*PROBLEM DESCRIPTION*. Find the lines in the records below that contain "Given", and report each of them.

*DATASET ENTRIES*.
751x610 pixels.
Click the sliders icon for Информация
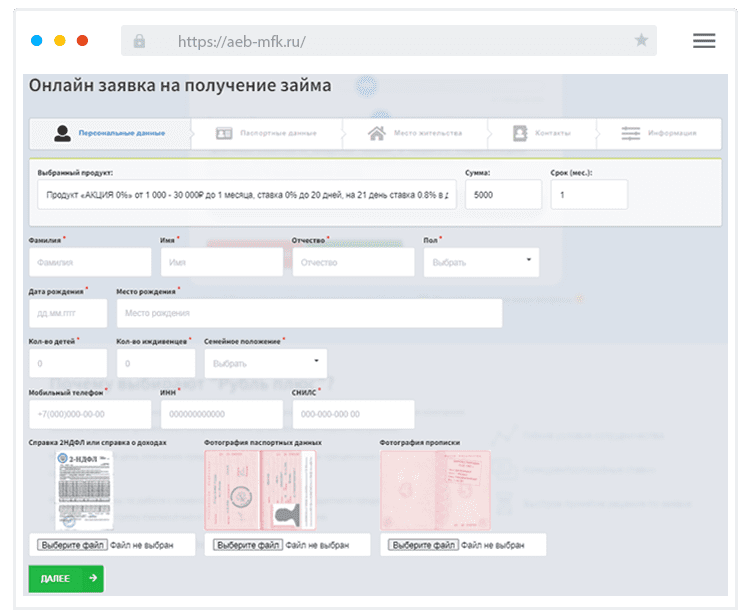tap(630, 133)
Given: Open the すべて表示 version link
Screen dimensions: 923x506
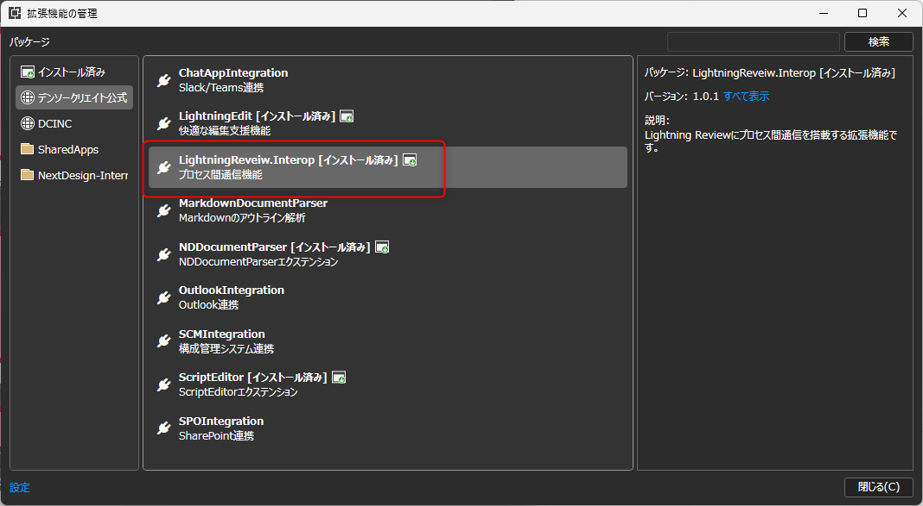Looking at the screenshot, I should pyautogui.click(x=746, y=97).
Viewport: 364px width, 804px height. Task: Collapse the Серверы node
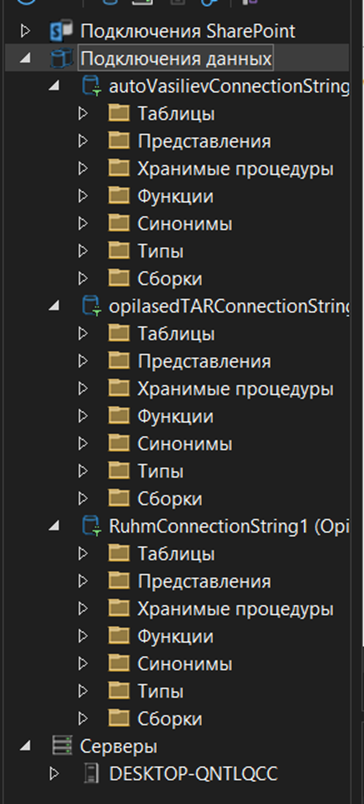tap(25, 746)
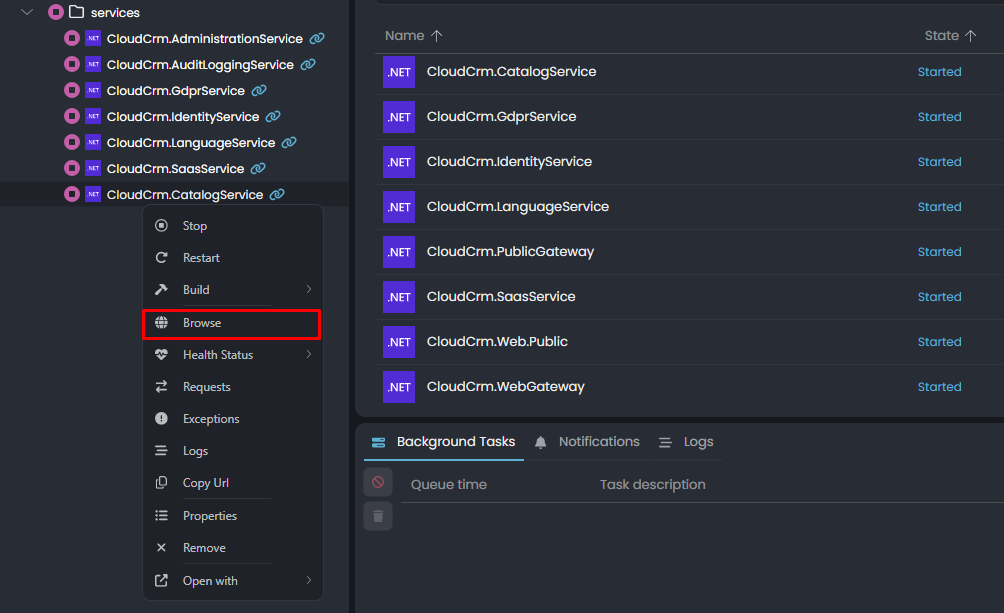Click the Health Status heart icon

(162, 354)
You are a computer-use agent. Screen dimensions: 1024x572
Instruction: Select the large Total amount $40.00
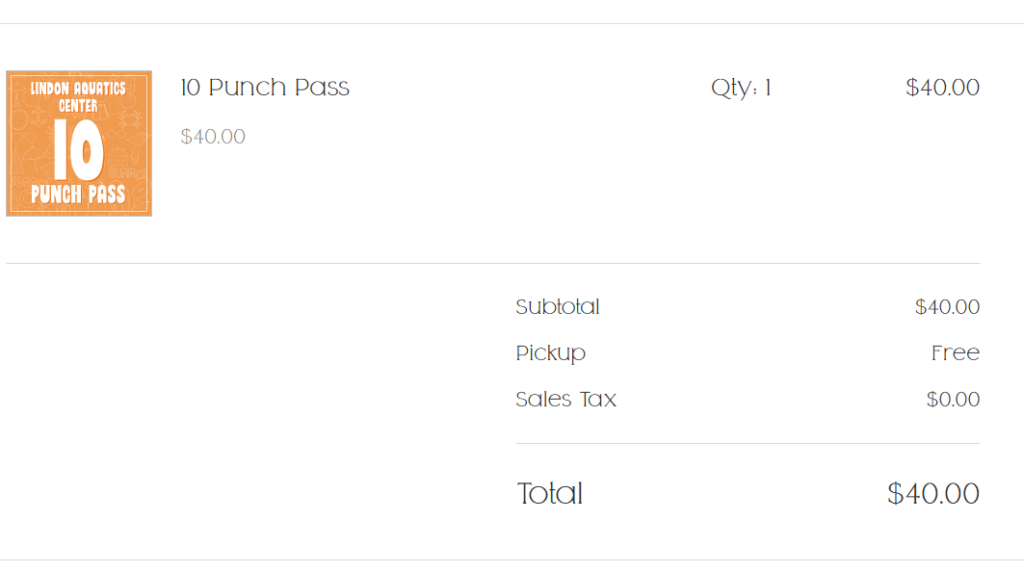pyautogui.click(x=933, y=494)
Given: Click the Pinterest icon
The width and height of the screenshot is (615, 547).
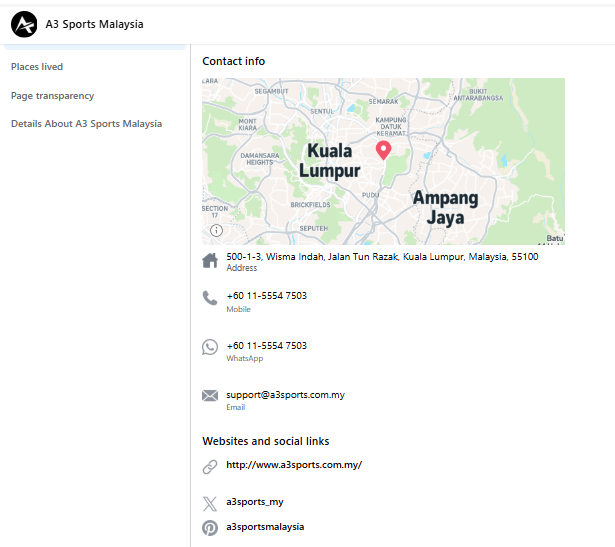Looking at the screenshot, I should pos(210,527).
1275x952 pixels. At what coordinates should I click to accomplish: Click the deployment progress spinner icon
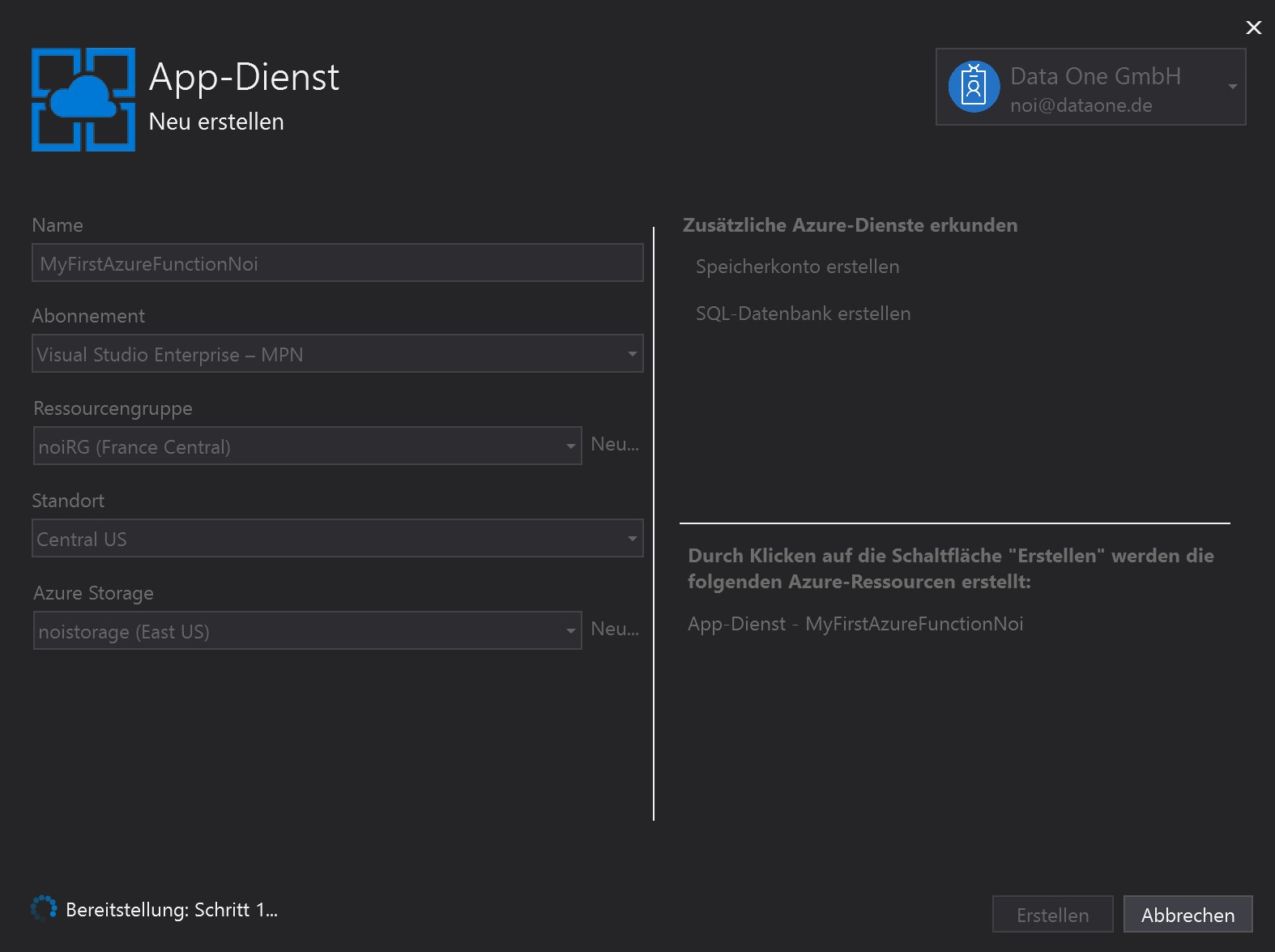pyautogui.click(x=44, y=908)
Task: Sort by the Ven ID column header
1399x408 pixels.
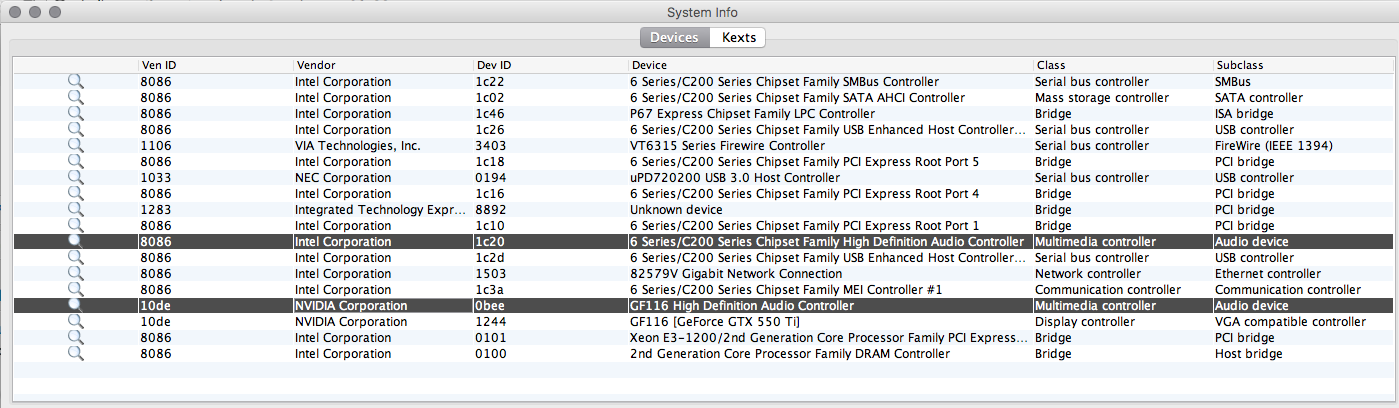Action: click(215, 65)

*RESULT BELOW*.
Given: Open the すべて表示 version link
Given: Click the Pinterest icon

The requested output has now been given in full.